Personal information
- Date of birth: 14 October 1989 (age 36)
- Place of birth: Of, Turkey
- Height: 1.81 m (5 ft 11 in)
- Position: Defender

Team information
- Current team: Menemen
- Number: 22

Youth career
- 2001–2008: Samsun Telekomspor
- 2008–2010: Tekkeköy Belediyespor

Senior career*
- Years: Team / Apps / (Gls)
- 2010–2011: Lüleburgazspor / 34 / (1)
- 2011–2012: Ofspor / 21 / (2)
- 2012–2014: Nazilli Belediyespor / 63 / (2)
- 2014–2017: Altınordu / 87 / (0)
- 2017–2018: Ankaragücü / 20 / (2)
- 2018–2021: Hatayspor / 85 / (6)
- 2021–2022: Ankaragücü / 34 / (6)
- 2022–2023: Samsunspor / 21 / (2)
- 2023–2024: Kocaelispor / 28 / (0)
- 2024–2025: Vanspor / 32 / (2)
- 2025–: Menemen / 7 / (0)

= Yusuf Abdioğlu =

Turkish footballer (born 1989)

Yusuf Abdioğlu (born 14 October 1989) is a Turkish professional footballer who plays as a defender for TFF 2. Lig club Menemen.

==Professional career==
Abdioğlu spent most of his early career in semi-pro in Turkey, starting with Lüleburgazspor.

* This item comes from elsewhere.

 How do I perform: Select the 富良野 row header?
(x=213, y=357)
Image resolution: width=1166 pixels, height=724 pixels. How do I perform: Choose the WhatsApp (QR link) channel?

He had stints at Ofspor, Nazilli Belediyespor, Altınordu, and Ankaragücü before moving to Hatayspor in 2018. He helped them get promoted into the Süper Lig for the first time in their history in 2020. Abdioğlu made his professional debut with Hatayspor in a 2-0 Süper Lig win over defending champions İstanbul Başakşehir F.K. on 14 September 2020, at the age of 31.

On 21 June 2022, Abdioğlu signed a two-year contract with Samsunspor.